— What the task asks —
Recast everything in the material below, from the line containing "How do I perform: Click" down to the line containing "This screenshot has width=490, height=310.", as a Markdown table with the columns Row and Line. Leave out any blank lines.

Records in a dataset
....................
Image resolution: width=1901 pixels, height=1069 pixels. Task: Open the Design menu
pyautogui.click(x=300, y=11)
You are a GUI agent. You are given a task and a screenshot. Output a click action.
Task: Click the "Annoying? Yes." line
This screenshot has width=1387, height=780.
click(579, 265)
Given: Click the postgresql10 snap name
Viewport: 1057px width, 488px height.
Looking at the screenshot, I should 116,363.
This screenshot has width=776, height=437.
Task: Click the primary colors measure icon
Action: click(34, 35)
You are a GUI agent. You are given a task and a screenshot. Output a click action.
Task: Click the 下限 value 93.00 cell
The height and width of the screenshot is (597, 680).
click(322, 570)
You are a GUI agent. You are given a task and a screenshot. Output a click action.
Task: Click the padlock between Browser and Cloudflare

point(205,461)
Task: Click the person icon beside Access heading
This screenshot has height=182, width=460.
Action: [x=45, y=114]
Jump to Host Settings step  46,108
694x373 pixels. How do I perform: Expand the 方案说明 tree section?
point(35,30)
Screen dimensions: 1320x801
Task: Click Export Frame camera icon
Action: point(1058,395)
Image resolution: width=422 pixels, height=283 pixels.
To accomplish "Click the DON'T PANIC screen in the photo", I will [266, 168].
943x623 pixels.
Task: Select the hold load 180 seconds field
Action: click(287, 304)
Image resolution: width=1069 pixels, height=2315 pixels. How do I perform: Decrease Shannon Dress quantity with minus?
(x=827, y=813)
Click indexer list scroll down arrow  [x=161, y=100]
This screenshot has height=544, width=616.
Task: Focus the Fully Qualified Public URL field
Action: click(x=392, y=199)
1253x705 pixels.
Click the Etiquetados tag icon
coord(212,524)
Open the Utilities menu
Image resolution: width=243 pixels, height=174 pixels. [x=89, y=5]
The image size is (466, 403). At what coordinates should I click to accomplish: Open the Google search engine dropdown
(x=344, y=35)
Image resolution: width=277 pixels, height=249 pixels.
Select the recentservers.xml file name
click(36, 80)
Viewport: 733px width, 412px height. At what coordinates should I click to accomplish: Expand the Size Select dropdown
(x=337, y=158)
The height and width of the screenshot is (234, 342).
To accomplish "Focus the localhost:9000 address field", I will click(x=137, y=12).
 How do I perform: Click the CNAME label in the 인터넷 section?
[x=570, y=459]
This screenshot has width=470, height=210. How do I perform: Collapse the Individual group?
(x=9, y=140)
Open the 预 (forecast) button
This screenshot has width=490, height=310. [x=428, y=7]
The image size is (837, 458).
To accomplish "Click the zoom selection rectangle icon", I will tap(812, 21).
....................
— Right answer —
| Row | Line |
|---|---|
| 1 |  How do I perform: Click the CNAME label in the 인터넷 section? |
| 2 | [x=570, y=459] |
| 3 | This screenshot has width=470, height=210. How do I perform: Collapse the Individual group? |
| 4 | (x=9, y=140) |
| 5 | Open the 预 (forecast) button |
| 6 | This screenshot has width=490, height=310. [x=428, y=7] |